La dictadura venezolana que encabeza Nicolás Maduro dio a conocer un papel firmado por el presidente electo de Venezuela, Edmundo González Urrutia, en el que este reconoce un supuesto triunfo de Nicolás Maduro el 28 de julio pasado.
Es obvio que al revelar ese papel el régimen de Maduro quiere desacreditar a González Urrutia, y con él a toda la oposición democrática que lidera María Corina Machado. Y seguramente algunas personas que anhelan un cambio democrático de gobierno para mejorar se habrán sentido defraudadas.
Sin embargo, Edmundo González Urrutia ha explicado desde Madrid, la capital de España donde se encuentra exiliado, que fue coaccionado para firmar ese papel con amenazas graves contra él y su familia. Y que ante la disyuntiva de ser encarcelado e incluso asesinado por la dictadura, o irse al exilio para continuar en el exterior la lucha por la libertad de Venezuela, escogió la segunda opción.
En realidad, el presidente electo de Venezuela actuó de conformidad con una de las reglas básicas de la lucha política contra una dictadura, que es preservar hasta donde sea posible la vida y la libertad de los dirigentes. Lo cual es comprensible, pues aunque nadie es indispensable la lucha es eficaz encontrándose en libertad, aunque sea exiliado, mientras que es inútil estar aislado e inhabilitado en un calabozo o inclusive ser asesinado.
“Obligado a salir de mi país a causa de presiones inenarrables y de amenazas extremas, como millones de venezolanos —declaró en Madrid González Urrutia—, estoy aquí ante todos ustedes honradamente convertido en gestor en cuantas acciones y diligencias diplomáticas puedan verse a nuestro alcance, al más alto nivel para motorizar la solidaridad con la causa democrática venezolana”.
La comunidad democrática internacional ha entendido y apoyado la decisión del presidente electo de Venezuela, de firmar un papel bajo coacción para poder salir del país e irse al exilio. Un papel que dicho sea de paso no tiene ninguna validez legal, política ni moral, precisamente por haber sido firmado bajo coacción que en estricto sentido significa “fuerza o violencia que se hace a alguien para obligarlo a que diga o ejecute algo”.
De manera que contrario al malévolo propósito de la dictadura de Nicolás Maduro, Edmundo González Urrutia no ha perdido el reconocimiento venezolano e internacional como presidente electo de Venezuela.

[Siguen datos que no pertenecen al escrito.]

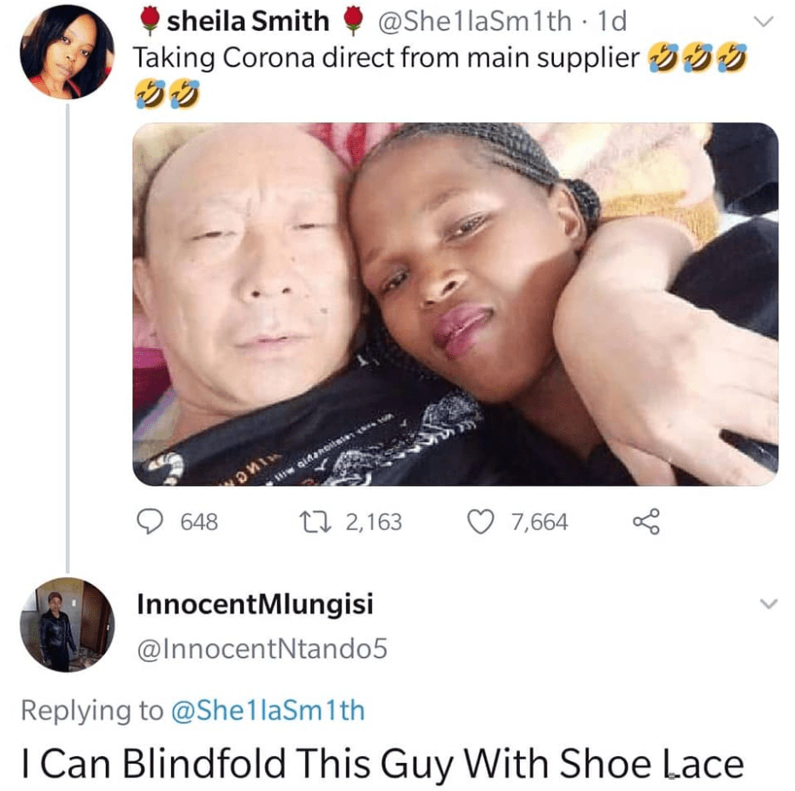Viewport: 795px width, 791px height.
Task: Open sheila Smith's profile picture
Action: [x=67, y=51]
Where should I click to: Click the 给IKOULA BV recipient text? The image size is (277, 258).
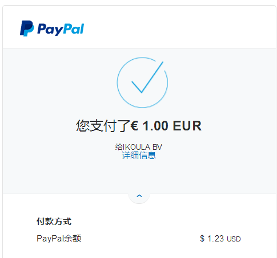coord(139,147)
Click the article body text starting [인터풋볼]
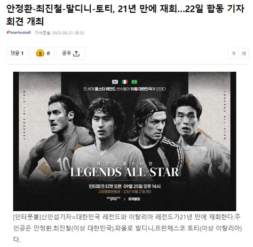 (128, 228)
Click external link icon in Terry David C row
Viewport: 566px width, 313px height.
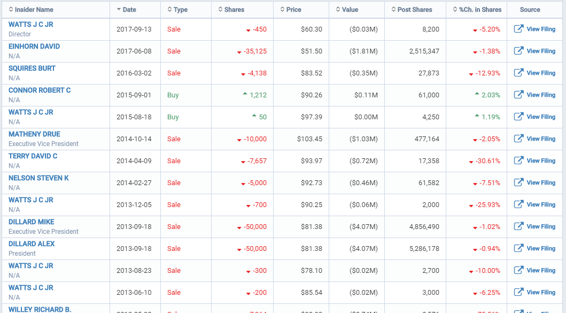coord(518,161)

Y el 10 de enero próximo deberá tomar posesión para ser el presidente legítimo de su país, para desde el exilio continuar la lucha por el restablecimiento de la libertad y la democracia en su país.
Al agradecer al Parlamento Europeo que este jueves 19 de septiembre lo reconoció oficialmente como “presidente legítimo y democráticamente elegido de Venezuela”, Edmundo González Urrutia expresó: “Lo que María Corina ha hecho y sigue haciendo desde Venezuela en su condición de lideresa es garantía de que, junto al compromiso de quien aquí les habla, nuestro país no sufra ningún quebranto, ni duda ni desaliento, pese a todos los obstáculos, pese a todos los terrores, pese a todos los riesgos de buscarle hasta el mismísimo final una solución pacífica a la crisis venezolana, con garantías políticas para todos y todas”.
Y “la lucha es hasta el final”, como proclama María Corina Machado desde la clandestinidad en la que se encuentra, desafiando a una feroz dictadura que la persigue rabiosamente para encarcelarla, torturarla y probablemente hasta para asesinarla.